> _Your goal_
Nothing other than the lines from the one containing "The height and width of the screenshot is (525, 1199)." through the last line of the data below should be output, each reproduced exactly.

****************

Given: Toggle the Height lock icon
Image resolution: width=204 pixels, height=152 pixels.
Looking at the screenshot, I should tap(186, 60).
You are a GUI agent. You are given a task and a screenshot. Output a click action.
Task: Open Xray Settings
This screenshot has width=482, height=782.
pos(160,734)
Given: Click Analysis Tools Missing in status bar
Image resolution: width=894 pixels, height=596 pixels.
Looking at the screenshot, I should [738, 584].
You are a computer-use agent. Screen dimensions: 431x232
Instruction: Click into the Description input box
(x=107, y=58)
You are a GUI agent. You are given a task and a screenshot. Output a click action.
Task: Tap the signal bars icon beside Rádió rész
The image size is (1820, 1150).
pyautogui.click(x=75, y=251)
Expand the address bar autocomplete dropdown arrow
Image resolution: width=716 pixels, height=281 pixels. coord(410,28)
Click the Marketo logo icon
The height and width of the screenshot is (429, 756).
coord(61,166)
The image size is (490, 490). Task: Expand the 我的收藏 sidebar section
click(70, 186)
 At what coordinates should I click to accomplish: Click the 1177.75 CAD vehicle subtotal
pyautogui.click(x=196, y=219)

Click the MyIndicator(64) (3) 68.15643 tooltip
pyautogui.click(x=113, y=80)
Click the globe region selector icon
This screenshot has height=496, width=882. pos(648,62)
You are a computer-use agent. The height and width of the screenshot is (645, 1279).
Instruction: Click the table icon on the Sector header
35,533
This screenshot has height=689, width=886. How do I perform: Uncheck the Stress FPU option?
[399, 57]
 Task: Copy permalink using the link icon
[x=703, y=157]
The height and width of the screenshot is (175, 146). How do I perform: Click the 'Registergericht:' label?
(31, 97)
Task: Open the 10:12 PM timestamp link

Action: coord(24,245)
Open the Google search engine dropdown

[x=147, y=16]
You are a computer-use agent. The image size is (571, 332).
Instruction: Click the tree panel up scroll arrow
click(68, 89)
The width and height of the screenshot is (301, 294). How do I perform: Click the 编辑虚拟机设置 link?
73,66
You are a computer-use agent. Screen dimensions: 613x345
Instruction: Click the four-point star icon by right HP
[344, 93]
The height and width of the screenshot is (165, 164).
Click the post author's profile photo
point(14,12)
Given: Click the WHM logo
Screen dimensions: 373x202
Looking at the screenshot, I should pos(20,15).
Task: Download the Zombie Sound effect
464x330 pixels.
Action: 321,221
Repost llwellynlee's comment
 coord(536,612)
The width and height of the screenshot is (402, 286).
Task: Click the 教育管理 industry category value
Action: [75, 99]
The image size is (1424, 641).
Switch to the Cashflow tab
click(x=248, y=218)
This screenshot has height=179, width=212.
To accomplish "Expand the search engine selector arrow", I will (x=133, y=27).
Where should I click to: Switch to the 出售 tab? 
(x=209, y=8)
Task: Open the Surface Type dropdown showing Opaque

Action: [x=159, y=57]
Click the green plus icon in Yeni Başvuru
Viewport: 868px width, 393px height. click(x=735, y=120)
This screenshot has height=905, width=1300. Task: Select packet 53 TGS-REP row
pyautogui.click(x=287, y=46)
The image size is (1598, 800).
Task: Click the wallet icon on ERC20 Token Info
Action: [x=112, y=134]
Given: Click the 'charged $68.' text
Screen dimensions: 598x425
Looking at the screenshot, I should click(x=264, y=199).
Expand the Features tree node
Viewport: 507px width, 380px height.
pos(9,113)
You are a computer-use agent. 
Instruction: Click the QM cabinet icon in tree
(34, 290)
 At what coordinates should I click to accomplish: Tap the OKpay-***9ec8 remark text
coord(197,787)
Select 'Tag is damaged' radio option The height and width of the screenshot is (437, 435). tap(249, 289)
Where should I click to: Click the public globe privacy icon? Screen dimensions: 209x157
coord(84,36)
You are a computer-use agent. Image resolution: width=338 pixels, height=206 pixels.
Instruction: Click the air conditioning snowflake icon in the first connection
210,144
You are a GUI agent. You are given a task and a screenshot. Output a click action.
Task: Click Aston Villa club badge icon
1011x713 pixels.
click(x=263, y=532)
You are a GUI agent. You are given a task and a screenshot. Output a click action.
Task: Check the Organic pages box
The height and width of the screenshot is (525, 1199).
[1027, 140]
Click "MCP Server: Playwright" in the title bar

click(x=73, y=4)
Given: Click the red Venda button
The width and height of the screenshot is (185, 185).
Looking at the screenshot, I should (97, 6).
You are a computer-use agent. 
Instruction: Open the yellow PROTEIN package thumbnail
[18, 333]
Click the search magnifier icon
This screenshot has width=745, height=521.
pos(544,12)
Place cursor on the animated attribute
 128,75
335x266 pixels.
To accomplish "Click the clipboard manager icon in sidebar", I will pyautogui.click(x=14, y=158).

****************

> _Completed exercise_
The height and width of the screenshot is (525, 1199).
[1027, 140]
Click "MCP Server: Playwright" in the title bar

click(x=73, y=4)
Given: Click the red Venda button
The width and height of the screenshot is (185, 185).
Looking at the screenshot, I should (97, 6).
You are a computer-use agent. 
Instruction: Open the yellow PROTEIN package thumbnail
[18, 333]
Click the search magnifier icon
This screenshot has width=745, height=521.
pos(544,12)
Place cursor on the animated attribute
 128,75
335x266 pixels.
To accomplish "Click the clipboard manager icon in sidebar", I will pyautogui.click(x=14, y=158).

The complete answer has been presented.